MR. CHAUDHRY: How is the uncertainty about extension of the cash grant program affecting your deal pipeline?

MR. EBER: It is not affecting the pipeline of what we are working on today, but it is accelerating projects because of the rush to get construction underway by year end to qualify for a grant. Regardless of what happens with the cash grant program, there will be a substantial number of cash grant deals in the market at least through mid-year next year.

MR. CHAUDHRY: How many deals were done in the tax equity market in 2009?

MR. EBER: We track the wind market a lot more closely than we do the other markets because it is an easier market in which to collect data. We saw 16 tax equity deals close in the wind market in 2009 funded with about $1.8 billion in tax equity. We have already seen the same deal volume in terms of awards in the first five months of 2010. That’s why I am expecting a strong year in the tax equity market.

MR. CHAUDHRY: What are you projecting for 2010 in terms of the number of deals?

MR. EBER: I don’t make projections. Let’s just say we already have 11 deals awarded for $2 billion worth of tax equity, an that is just in wind alone. Only a few solar deals have been in the market so far this year. There are a lot of solar deals that are likely hit the market in the second half of the year, as well as additional wind projects. I think it will be a strong year.

M&A Market

MR. CHAUDHRY: Moving to our last topic, Jon Fouts, how much M&A activity did you see last year and what change do you see this year?

MR. FOUTS: We are running at $2 billion so far this year in private equity or alternative investment into the renewable energy sector. The volume is up about 25% to 30% from last year. I expect to see pretty strong activity going forward for this year. The drivers have changed. Smaller developers are thinking this is a good time to sell given the need to get projects under construction by year end. The tax equity market is rebounding. Power purchase agreements are still very difficult to get utilities to sign. The renewed interest of Asian and European investors in the US market is helping. Then some of the big corporates that have renewable portfolios also are looking for other sources of capital to help fund growth.

MR. CHAUDHRY: How aggressively do you see lenders backing bidders on M&A transactions?

MR. FOUTS: A well structured transaction with a good PPA and proven technology will get backing.

MR. CANAVAN: You can get the debt.
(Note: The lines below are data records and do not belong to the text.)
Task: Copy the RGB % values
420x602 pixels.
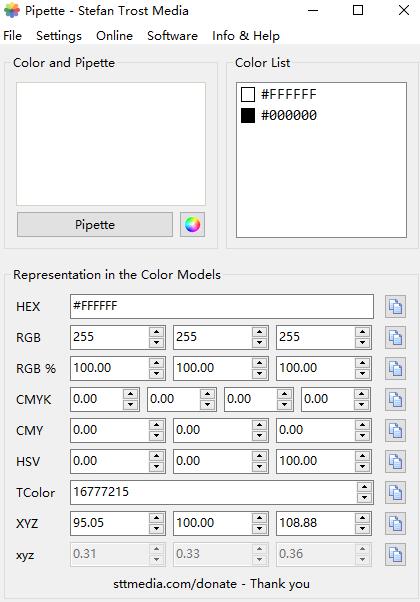Action: point(395,369)
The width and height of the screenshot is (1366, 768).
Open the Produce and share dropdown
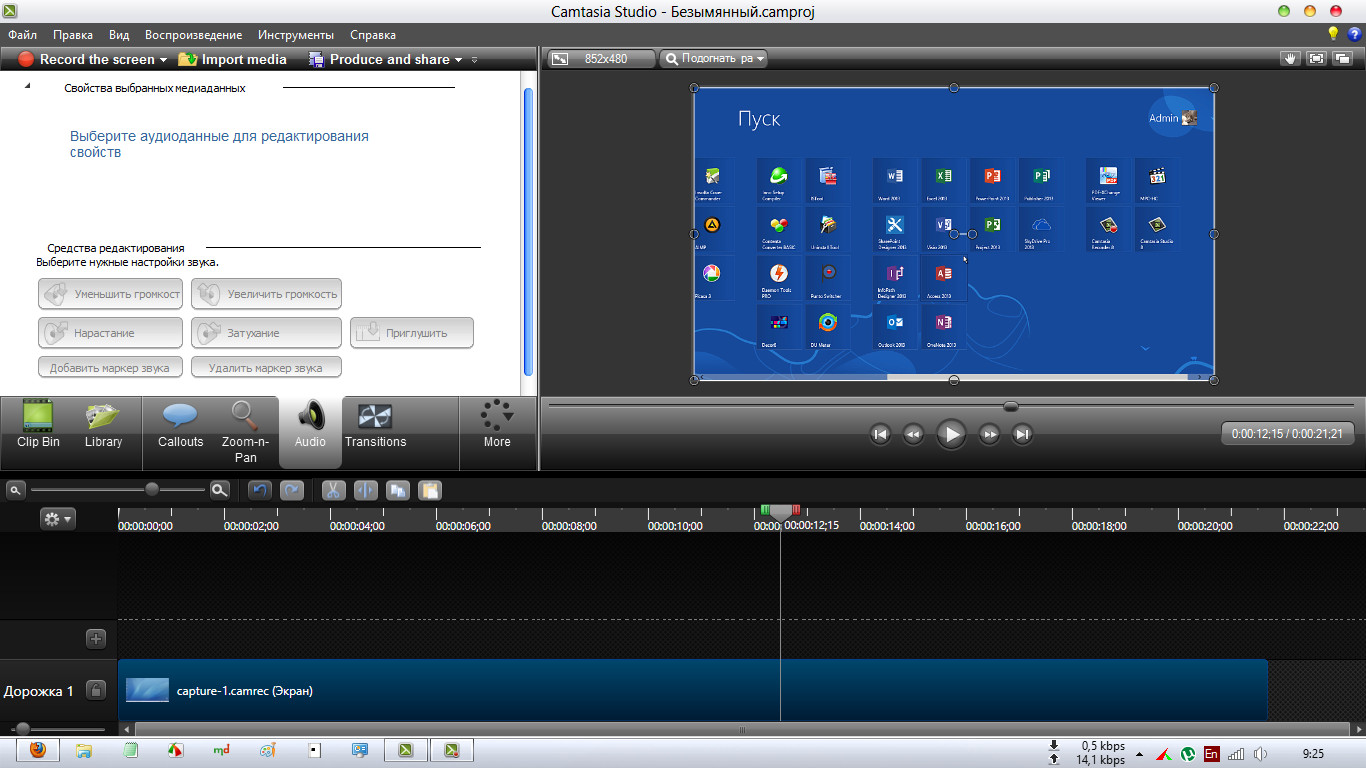pyautogui.click(x=458, y=60)
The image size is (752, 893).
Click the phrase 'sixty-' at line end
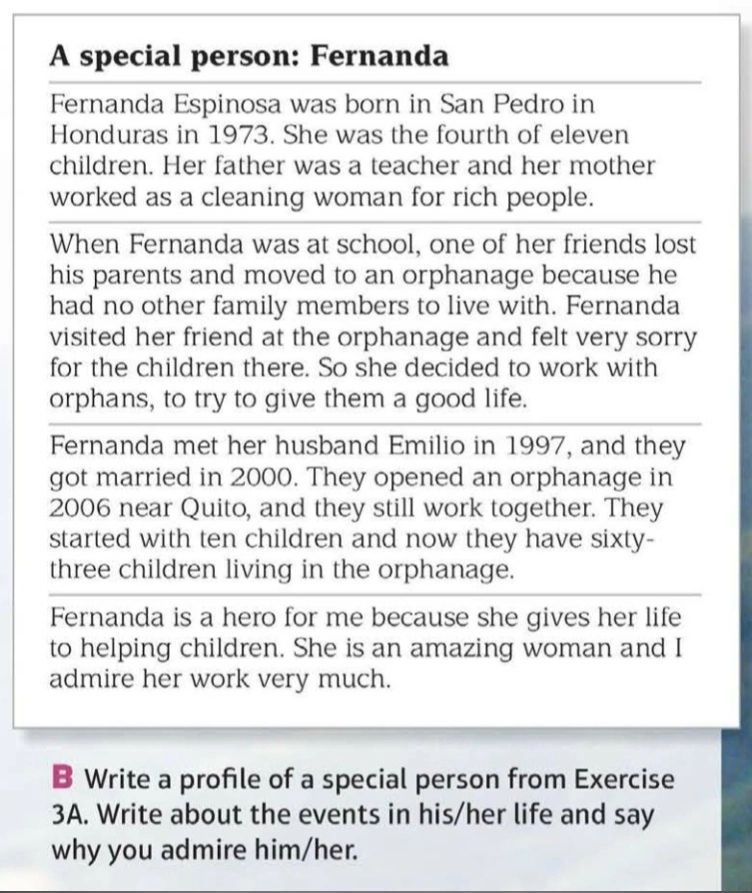[622, 539]

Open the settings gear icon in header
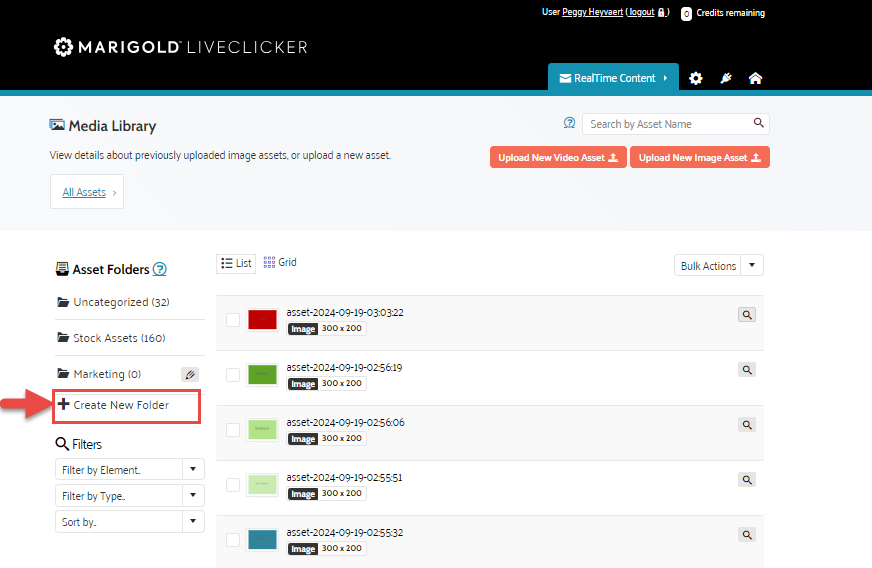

I don’t think that is the gating issue with deal volume in the M&A market. There were a couple large wind portfolios on the market recently. I will run the debt at x debt service coverage ratio. I will lever it up to the next percentage, depending on the strength of the power contracts and so on. Then is becomes a question of equity. Some portfolios have bee pulled from the market. The sellers are wondering whether the bidders will come in with the right returns to allow them to reach the minimum prices the sellers need to sell. MR. TANYERI: There is no question that acquisition debt is available to buy project pipelines. We saw a nice lift in terms of how people were valuing pipelines in the first quarter of this year. If only the market felt better, given what is happening in Europe. We have seen equity returns go back up significantly lately for pipelines, meaning valuations have come down.